_Given problem_: Could you give the records below as a JSON list of strings, with one string per line and no blank lines?

+++

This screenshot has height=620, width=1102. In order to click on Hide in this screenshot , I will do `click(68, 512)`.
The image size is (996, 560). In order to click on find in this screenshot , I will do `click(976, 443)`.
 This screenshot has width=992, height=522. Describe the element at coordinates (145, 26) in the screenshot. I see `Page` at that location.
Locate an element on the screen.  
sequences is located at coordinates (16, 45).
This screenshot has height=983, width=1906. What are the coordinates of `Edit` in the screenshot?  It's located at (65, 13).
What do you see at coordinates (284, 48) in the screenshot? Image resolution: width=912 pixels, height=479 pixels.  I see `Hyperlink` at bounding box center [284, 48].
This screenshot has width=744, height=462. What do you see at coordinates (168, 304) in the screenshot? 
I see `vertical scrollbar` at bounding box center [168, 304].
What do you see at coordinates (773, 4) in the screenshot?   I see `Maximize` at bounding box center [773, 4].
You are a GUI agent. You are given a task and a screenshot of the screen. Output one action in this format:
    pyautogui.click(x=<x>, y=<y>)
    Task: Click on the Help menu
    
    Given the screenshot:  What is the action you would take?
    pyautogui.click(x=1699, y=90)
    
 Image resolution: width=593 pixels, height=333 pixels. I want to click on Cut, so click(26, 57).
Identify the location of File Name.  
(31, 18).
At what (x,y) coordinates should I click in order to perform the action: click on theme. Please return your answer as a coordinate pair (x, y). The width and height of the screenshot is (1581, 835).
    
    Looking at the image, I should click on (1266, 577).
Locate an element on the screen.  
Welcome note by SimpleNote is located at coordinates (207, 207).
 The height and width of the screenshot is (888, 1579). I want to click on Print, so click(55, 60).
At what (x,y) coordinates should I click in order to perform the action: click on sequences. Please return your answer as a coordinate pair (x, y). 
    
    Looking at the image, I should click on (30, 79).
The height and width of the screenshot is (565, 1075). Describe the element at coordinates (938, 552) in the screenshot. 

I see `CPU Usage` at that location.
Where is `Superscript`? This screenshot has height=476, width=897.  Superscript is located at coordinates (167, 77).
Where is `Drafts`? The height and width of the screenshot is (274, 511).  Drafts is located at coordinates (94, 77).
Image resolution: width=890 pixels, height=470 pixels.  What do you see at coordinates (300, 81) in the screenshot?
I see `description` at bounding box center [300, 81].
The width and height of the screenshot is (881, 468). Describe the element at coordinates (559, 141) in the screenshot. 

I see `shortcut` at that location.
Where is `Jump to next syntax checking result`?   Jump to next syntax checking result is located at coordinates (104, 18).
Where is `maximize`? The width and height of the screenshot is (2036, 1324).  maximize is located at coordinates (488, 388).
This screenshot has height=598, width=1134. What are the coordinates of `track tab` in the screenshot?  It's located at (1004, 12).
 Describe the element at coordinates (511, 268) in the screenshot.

+++

_Written solution_:
[
  "This screenshot has height=620, width=1102. In order to click on Hide in this screenshot , I will do `click(68, 512)`.",
  "The image size is (996, 560). In order to click on find in this screenshot , I will do `click(976, 443)`.",
  " This screenshot has width=992, height=522. Describe the element at coordinates (145, 26) in the screenshot. I see `Page` at that location.",
  "Locate an element on the screen.  ",
  "sequences is located at coordinates (16, 45).",
  "This screenshot has height=983, width=1906. What are the coordinates of `Edit` in the screenshot?  It's located at (65, 13).",
  "What do you see at coordinates (284, 48) in the screenshot? Image resolution: width=912 pixels, height=479 pixels.  I see `Hyperlink` at bounding box center [284, 48].",
  "This screenshot has width=744, height=462. What do you see at coordinates (168, 304) in the screenshot? ",
  "I see `vertical scrollbar` at bounding box center [168, 304].",
  "What do you see at coordinates (773, 4) in the screenshot?   I see `Maximize` at bounding box center [773, 4].",
  "You are a GUI agent. You are given a task and a screenshot of the screen. Output one action in this format:",
  "    pyautogui.click(x=<x>, y=<y>)",
  "    Task: Click on the Help menu",
  "    Given the screenshot:  What is the action you would take?",
  "    pyautogui.click(x=1699, y=90)",
  " Image resolution: width=593 pixels, height=333 pixels. I want to click on Cut, so click(26, 57).",
  "Identify the location of File Name.  ",
  "(31, 18).",
  "At what (x,y) coordinates should I click in order to perform the action: click on theme. Please return your answer as a coordinate pair (x, y). The width and height of the screenshot is (1581, 835).",
  "    Looking at the image, I should click on (1266, 577).",
  "Locate an element on the screen.  ",
  "Welcome note by SimpleNote is located at coordinates (207, 207).",
  " The height and width of the screenshot is (888, 1579). I want to click on Print, so click(55, 60).",
  "At what (x,y) coordinates should I click in order to perform the action: click on sequences. Please return your answer as a coordinate pair (x, y). ",
  "    Looking at the image, I should click on (30, 79).",
  "The height and width of the screenshot is (565, 1075). Describe the element at coordinates (938, 552) in the screenshot. ",
  "I see `CPU Usage` at that location.",
  "Where is `Superscript`? This screenshot has height=476, width=897.  Superscript is located at coordinates (167, 77).",
  "Where is `Drafts`? The height and width of the screenshot is (274, 511).  Drafts is located at coordinates (94, 77).",
  "Image resolution: width=890 pixels, height=470 pixels.  What do you see at coordinates (300, 81) in the screenshot?",
  "I see `description` at bounding box center [300, 81].",
  "The width and height of the screenshot is (881, 468). Describe the element at coordinates (559, 141) in the screenshot. ",
  "I see `shortcut` at that location.",
  "Where is `Jump to next syntax checking result`?   Jump to next syntax checking result is located at coordinates (104, 18).",
  "Where is `maximize`? The width and height of the screenshot is (2036, 1324).  maximize is located at coordinates (488, 388).",
  "This screenshot has height=598, width=1134. What are the coordinates of `track tab` in the screenshot?  It's located at (1004, 12).",
  " Describe the element at coordinates (511, 268) in the screenshot."
]